Why is the difference so dramatic? Many serious conditions affect people differently in different geographic areas. For example, multiple sclerosis is rare in areas with a lot of sunshine, which causes some researchers to think there might be a connection between low vitamin D and MS.

People with ALS have higher levels of glutamate in their serum and spinal fluid, yet excess glutamate is not thought to be the sole cause of the disease. Regardless, it might be important to control levels of glutamate, a substance that is derived from protein. Many people are sensitive to monosodium glutamate (MSG), which is commonly found in processed foods because it adds the perception of flavor. MSG is present under several names and people sensitive to it need to be vigilant about what they consume.

Another common factor is lesions to the frontotemporal lobes of the brain, which are similar to those identified on nerve tissue in MS patients. There remains the question of whether the lesions cause MS or vice versa. There is little correlation between the number of lesions and symptoms.

Chemicals, electromagnetic fields, occupation, trauma, and electric shock have been considered but are without consistent findings. There is also a tentative association with exposure to a number of pesticides including glyphosate (Roundup).

Some research focuses on individual genetics but modern research shows how gene expression can be changed by adjusting the environment (diet, exercise, toxin exposure, etc.). Having family members with ALS does not guarantee a person will also get it. Genetics are a factor but not as important as older science theories had us believe.

The ALS Association has stated, “There is increasing evidence that inflammation accompanies the death of motor neurons in ALS. However, evidence so far does not support that ALS is an autoimmune disease.”

Yet a question remains in whether inflammation kills cells, or maybe dying cells cause inflammation.

The official discussion of inflammation centers on using antiinflammatory drugs to treat and/or halt ALS progression. While it makes sense to do what we can to quell inflammation, adapting an anti inflammatory lifestyle could be a better choice than drugs. This involves eating well, avoiding wheat products, all sugars, all synthetic sweeteners, and drugs that promote inflammation (estrogens).
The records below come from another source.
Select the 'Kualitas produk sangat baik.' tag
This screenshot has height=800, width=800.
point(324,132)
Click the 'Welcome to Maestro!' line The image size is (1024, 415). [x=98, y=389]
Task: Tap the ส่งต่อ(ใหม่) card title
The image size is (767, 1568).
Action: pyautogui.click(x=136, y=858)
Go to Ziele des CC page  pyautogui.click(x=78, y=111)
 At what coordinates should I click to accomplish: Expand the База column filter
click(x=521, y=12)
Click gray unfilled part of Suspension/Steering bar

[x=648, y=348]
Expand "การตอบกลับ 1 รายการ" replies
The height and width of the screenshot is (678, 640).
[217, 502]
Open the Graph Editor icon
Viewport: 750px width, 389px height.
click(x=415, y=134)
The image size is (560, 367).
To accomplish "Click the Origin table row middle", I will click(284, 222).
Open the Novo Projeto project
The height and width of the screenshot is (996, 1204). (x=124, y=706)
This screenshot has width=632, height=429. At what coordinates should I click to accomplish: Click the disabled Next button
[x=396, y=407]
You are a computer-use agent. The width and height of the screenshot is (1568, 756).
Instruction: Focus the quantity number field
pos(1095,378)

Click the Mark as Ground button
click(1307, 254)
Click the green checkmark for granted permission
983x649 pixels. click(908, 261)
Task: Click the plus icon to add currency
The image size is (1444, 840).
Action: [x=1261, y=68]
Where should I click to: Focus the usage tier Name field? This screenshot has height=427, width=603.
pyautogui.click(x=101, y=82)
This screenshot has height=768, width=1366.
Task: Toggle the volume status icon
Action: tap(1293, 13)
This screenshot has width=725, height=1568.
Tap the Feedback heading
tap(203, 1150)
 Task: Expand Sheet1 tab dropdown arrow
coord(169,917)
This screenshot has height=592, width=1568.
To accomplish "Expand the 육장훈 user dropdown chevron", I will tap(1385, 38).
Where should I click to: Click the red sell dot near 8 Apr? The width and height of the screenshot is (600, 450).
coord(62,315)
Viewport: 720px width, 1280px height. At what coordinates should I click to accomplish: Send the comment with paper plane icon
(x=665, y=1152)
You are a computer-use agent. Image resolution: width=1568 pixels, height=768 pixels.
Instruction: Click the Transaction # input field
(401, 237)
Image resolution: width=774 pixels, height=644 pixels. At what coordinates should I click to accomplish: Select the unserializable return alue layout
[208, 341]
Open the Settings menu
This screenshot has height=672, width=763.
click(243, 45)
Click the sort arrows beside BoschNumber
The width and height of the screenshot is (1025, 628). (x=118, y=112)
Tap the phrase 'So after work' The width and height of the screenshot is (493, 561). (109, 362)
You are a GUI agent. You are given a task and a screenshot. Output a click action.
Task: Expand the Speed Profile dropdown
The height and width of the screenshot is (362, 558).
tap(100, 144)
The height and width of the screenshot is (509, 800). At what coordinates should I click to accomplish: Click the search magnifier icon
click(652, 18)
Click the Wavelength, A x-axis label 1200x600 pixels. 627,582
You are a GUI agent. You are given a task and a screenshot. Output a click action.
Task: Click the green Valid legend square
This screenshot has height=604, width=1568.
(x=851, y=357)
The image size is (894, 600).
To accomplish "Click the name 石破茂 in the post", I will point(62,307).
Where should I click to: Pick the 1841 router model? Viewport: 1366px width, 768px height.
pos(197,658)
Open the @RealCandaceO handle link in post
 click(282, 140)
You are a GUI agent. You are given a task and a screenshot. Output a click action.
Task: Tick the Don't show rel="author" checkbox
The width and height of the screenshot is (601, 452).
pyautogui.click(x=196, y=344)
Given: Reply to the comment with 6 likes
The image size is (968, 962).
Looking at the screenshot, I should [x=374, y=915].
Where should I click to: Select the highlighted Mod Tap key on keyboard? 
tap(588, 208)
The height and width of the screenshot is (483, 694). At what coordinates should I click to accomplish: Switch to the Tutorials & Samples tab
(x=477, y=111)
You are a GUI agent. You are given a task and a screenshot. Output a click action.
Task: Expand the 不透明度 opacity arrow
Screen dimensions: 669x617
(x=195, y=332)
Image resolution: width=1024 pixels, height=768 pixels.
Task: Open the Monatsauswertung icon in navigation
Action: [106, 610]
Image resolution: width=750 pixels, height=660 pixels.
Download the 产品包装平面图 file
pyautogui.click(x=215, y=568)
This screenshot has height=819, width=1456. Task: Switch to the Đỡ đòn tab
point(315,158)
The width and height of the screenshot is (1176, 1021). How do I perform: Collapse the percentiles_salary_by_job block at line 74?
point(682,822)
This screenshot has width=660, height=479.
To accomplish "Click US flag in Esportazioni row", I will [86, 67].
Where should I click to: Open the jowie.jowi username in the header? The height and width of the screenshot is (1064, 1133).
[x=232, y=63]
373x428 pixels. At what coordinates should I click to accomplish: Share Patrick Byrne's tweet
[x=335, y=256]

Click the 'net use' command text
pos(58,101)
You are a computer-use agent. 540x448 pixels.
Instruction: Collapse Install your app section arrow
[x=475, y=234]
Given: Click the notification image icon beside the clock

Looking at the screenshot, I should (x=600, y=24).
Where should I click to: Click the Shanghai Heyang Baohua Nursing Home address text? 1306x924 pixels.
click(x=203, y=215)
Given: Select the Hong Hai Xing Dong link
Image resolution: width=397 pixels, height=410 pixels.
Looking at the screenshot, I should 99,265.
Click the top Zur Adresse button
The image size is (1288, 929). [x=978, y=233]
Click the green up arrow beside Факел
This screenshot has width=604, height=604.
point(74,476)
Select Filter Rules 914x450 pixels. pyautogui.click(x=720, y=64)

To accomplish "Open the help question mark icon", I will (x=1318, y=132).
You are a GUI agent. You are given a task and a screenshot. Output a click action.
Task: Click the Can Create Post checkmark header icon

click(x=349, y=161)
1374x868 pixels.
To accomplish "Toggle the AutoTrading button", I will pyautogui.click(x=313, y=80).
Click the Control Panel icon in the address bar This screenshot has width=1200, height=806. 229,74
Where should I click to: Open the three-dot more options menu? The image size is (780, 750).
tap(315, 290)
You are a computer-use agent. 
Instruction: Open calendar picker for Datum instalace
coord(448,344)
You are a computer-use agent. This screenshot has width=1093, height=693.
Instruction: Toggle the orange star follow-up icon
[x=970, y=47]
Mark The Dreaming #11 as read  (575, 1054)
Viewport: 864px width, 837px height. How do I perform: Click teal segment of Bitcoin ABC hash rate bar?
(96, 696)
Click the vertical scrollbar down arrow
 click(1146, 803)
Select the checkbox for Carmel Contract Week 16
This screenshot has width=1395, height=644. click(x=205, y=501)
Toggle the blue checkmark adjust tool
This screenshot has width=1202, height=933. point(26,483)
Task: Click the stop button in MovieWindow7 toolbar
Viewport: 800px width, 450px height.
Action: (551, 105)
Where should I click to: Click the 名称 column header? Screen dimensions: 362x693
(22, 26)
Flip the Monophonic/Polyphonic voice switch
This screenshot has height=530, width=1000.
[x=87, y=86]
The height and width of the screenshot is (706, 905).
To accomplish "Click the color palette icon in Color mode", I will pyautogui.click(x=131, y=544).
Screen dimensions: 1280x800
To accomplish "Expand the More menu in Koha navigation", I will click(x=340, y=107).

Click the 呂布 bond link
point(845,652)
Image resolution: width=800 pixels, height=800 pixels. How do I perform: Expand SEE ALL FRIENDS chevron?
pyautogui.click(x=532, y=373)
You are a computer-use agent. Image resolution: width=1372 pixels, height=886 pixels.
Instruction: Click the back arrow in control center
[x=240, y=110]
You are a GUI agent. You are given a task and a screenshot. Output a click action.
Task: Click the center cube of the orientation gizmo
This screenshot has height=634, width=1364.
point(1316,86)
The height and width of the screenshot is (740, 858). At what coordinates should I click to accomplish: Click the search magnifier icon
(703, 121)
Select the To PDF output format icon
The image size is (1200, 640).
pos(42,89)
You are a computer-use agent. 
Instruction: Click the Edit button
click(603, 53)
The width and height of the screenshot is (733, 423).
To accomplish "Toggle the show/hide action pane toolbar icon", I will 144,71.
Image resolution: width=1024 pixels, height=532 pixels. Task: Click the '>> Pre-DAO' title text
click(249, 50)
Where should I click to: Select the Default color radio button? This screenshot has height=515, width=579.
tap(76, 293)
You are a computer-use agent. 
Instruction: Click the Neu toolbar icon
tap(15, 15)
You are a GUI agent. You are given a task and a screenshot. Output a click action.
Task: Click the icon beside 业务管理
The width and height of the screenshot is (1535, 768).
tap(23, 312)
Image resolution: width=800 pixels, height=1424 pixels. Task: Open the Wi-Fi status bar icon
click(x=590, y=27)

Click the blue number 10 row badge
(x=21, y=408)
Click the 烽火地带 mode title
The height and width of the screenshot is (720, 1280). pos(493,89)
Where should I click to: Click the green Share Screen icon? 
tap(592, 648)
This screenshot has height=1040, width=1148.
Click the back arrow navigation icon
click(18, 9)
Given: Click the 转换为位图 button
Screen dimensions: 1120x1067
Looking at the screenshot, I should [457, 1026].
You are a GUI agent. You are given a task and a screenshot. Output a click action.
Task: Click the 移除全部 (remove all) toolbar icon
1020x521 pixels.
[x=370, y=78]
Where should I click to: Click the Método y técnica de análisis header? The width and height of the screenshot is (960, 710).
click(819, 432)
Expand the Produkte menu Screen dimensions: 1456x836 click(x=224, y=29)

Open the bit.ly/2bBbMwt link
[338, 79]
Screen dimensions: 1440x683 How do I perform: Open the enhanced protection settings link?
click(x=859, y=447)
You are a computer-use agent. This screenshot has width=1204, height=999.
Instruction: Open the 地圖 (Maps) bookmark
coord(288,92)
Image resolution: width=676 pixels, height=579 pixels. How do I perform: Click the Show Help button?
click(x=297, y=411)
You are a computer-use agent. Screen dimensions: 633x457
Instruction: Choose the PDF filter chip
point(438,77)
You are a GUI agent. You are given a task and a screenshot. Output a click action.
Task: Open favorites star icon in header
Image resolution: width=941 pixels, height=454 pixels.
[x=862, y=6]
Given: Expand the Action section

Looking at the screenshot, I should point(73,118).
There is one drug therapy deserving attention, Low Dose Naltrexone (LDN). In doses of 3.0mg to 4.5mg this medicine delivers potent antiinflammatory activity, based on the production of natural endorphins in the user’s body. A single daily dose at bedtime has been shown highly effective in controlling and reversing symptoms associated with inflammatory diseases, including multiple sclerosis, arthritis, diabetes, and so on.

Would it be surprising if LDN helped ALS patients?

No, this isn’t to suggest LDN can cure the disease, but usage evidence supports the idea that controlling inflammation controls symptoms.

Those who suffer with ALS should consider inflammation and talk to their doctors about lifestyle changes, and adding LDN might have value, especially when doing what has always been done isn’t working so well.